Una afirmación que marca la diferencia respecto a la normativa anterior, donde el tiempo se tomaba habitualmente sobre el cuarto corredor en cruzar la meta. Según Pauwels, este cambio modifica por completo la preparación:
«Antes, contaba el tiempo del cuarto corredor del equipo en cruzar la meta. Si la prueba era de cincuenta kilómetros, tenías que llevar a todo el equipo. Ahora es diferente, también porque en Barcelona solo son 20 kilómetros».
El menor kilometraje, unido al perfil explosivo del final, permite a los equipos plantear estrategias más agresivas, con esfuerzos selectivos y roles muy marcados dentro del grupo.
Mathieu van der Poel, superestrella del ciclismo.
Alpecin-Premier Tech y el papel clave de Van der Poel
Uno de los equipos que, según Pauwels, podría dar la sorpresa es Alpecin-Premier Tech. El rendimiento de Mathieu van der Poel en la contrarreloj de la Vuelta a Suiza no habría sido casualidad, sino una señal clara del trabajo específico del equipo en esta disciplina.
En este sentido, el seleccionador belga apunta a un plan bien definido dentro del conjunto:
«La razón por la que Van der Poel lo dio todo es porque en Alpecin-Premier Tech también piensan: 'nosotros también podemos hacerlo' (ganar). Tienen a un corredor como Rickaert, y a otros similares, que pueden rodar muy fuerte durante unos kilómetros. Después, se les permite bajar el ritmo inmediatamente».
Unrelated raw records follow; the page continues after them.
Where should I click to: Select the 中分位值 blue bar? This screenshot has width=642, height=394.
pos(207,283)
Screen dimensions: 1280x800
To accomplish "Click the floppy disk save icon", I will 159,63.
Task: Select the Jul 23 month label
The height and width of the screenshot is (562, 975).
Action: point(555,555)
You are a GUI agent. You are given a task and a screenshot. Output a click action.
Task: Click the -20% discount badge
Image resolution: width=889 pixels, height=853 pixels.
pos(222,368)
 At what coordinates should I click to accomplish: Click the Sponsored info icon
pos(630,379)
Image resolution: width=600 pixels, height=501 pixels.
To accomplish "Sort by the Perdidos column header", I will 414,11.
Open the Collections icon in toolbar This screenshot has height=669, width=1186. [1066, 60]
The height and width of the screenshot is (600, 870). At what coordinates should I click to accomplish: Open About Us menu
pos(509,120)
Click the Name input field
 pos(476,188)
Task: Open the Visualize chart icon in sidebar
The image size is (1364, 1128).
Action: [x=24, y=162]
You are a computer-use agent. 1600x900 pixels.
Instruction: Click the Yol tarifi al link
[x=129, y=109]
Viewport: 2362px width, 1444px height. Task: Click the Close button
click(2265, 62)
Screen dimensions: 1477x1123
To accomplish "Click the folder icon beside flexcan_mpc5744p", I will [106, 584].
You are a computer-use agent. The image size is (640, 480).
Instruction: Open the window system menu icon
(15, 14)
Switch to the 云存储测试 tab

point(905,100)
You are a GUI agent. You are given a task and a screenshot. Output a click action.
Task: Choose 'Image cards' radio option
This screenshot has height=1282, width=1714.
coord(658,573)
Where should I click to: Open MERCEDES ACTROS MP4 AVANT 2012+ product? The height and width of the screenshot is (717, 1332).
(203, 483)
Este enfoque sugiere una estrategia basada en esfuerzos muy intensos en tramos concretos, aprovechando la potencia de sus mejores rodadores para marcar diferencias en los primeros compases del esfuerzo.
Pauwels también imagina un guion claro para el equipo en el final de la etapa, donde la figura de Van der Poel podría ser determinante:
«Tienen que impulsar a Van der Poel en la pequeña subida. Dos kilómetros explosivos como esos le vienen muy bien. Y, además, le ofrece oportunidades para hacerse con el maillot amarillo en los días siguientes».